The MCDPA applies to "all legal entities that conduct business in Minnesota or produce products or services that are targeted to residents of Minnesota," if the entity satisfies any one of the following thresholds:

  1. Controls or processes personal data of 100,000 consumers or more during a calendar year, excluding personal data controlled or processed solely for the purpose of completing a payment transaction; or

  2. Derives more than 25% of gross revenue from the sale of personal data and processes, or controls personal data of 25,000 consumers or more.

Exemptions

The MCDPA provides several exemptions, including both entity-level exemptions and data-level exemptions.

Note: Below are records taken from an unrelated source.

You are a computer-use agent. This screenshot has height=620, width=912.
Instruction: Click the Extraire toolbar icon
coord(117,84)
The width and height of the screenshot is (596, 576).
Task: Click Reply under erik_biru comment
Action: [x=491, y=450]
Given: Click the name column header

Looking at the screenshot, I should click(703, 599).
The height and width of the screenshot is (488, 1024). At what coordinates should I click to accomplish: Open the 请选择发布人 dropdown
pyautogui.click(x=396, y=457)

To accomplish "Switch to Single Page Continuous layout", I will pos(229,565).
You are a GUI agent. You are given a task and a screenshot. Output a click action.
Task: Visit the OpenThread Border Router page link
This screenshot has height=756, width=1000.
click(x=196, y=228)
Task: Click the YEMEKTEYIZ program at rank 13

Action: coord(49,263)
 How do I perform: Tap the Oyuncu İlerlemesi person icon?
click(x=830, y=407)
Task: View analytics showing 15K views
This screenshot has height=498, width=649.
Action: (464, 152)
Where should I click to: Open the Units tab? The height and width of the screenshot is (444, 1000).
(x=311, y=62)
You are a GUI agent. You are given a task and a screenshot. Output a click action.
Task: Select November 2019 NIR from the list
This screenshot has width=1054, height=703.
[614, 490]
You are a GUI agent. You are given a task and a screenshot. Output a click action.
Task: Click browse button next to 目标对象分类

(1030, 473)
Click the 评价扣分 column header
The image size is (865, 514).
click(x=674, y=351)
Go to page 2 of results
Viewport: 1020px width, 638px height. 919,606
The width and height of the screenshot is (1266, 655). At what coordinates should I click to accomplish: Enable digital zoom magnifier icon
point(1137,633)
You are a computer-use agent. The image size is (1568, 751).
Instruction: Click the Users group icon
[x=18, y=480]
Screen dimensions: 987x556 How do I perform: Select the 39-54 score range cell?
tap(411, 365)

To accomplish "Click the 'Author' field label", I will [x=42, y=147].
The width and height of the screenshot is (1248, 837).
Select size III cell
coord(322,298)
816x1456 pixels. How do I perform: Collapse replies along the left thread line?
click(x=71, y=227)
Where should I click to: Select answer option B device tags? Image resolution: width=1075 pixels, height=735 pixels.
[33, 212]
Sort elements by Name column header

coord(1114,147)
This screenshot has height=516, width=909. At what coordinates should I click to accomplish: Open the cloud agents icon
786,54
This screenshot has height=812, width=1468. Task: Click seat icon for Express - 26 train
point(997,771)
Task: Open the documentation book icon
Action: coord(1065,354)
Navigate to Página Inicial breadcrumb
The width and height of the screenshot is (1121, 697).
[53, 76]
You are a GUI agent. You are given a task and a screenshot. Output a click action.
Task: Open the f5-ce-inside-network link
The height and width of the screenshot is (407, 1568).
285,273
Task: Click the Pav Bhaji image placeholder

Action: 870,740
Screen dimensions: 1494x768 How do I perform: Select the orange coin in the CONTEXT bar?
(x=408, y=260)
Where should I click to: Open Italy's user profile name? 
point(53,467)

The entity-level exemptions include government entities, certain financial entities such as banks and insurance companies, small businesses, airlines, and federally recognized Native American tribes. Interestingly, nonprofits are not exempt unless they were "established to detect and prevent fraudulent acts in connection with insurance." Additionally, the MCDPA excludes small businesses as defined by the U.S. Small Business Administration. This approach is similar to those found in Texas and Nebraska. Despite the exemption, the MCDPA includes a prohibition against small businesses selling a consumer's sensitive data without prior consent, regardless of the number of consumers whose data they process.

Categories of data-level exemptions include a variety of federal laws, such as the Health Insurance Portability and Accountability Act, federal research laws, the Fair Credit Reporting Act, the Gramm-Leach-Bliley Act, the Driver's Privacy Protection Act, Family Educational Rights and Privacy Act, and the Farm Credit Act, among others.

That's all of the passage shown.